Activity: Return each line of the data below that contains the string "label".
Exercise inputs START
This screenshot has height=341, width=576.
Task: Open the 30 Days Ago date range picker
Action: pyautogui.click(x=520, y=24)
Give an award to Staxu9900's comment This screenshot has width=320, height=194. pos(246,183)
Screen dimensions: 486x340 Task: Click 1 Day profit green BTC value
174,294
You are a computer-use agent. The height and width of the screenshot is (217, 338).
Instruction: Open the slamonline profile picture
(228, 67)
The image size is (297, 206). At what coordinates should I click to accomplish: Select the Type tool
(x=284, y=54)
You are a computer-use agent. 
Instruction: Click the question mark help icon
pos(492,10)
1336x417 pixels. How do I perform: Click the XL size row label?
Exercise inputs END
Exercise inputs START
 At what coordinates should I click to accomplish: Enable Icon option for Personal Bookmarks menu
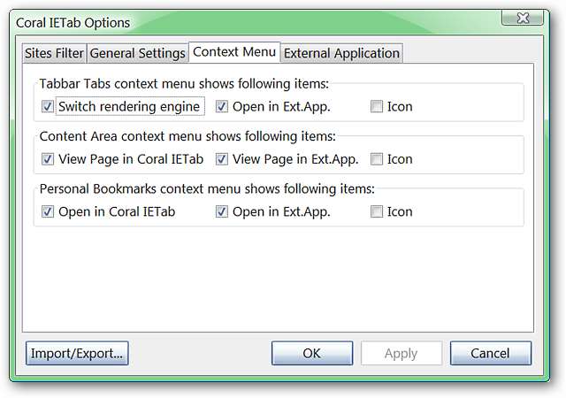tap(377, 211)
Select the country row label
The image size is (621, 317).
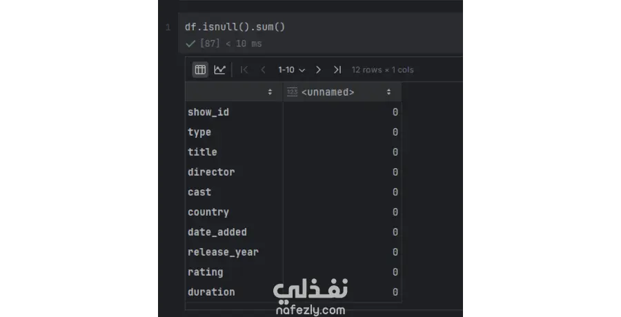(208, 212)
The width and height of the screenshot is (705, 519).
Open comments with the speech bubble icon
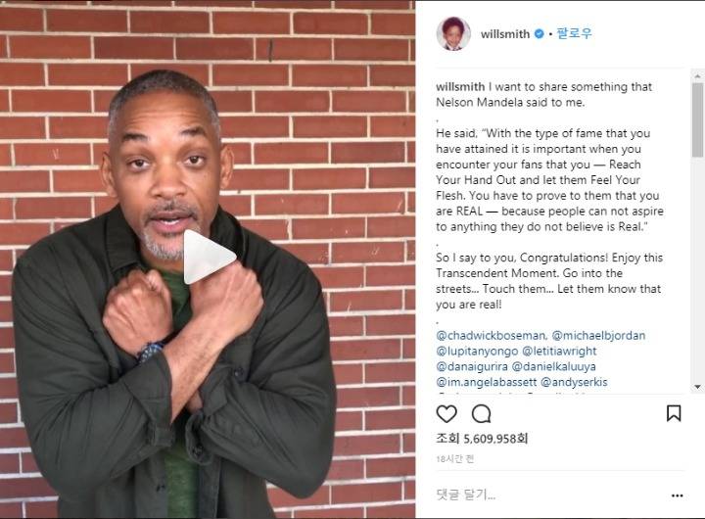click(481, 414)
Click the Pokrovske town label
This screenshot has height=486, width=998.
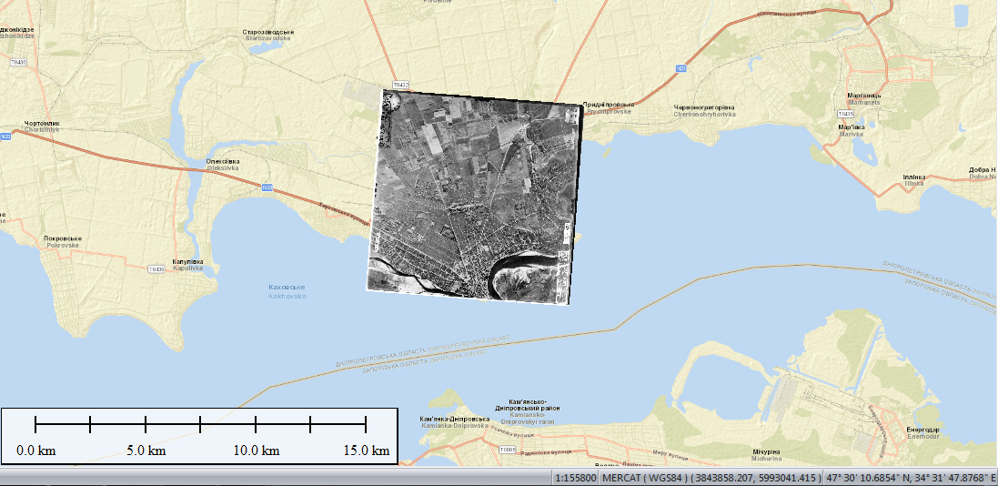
Exercise inputs END
Exercise response:
1336x417 pixels. How do I perform: Click the XL size row label?
Select the country row label
Click the Pokrovske town label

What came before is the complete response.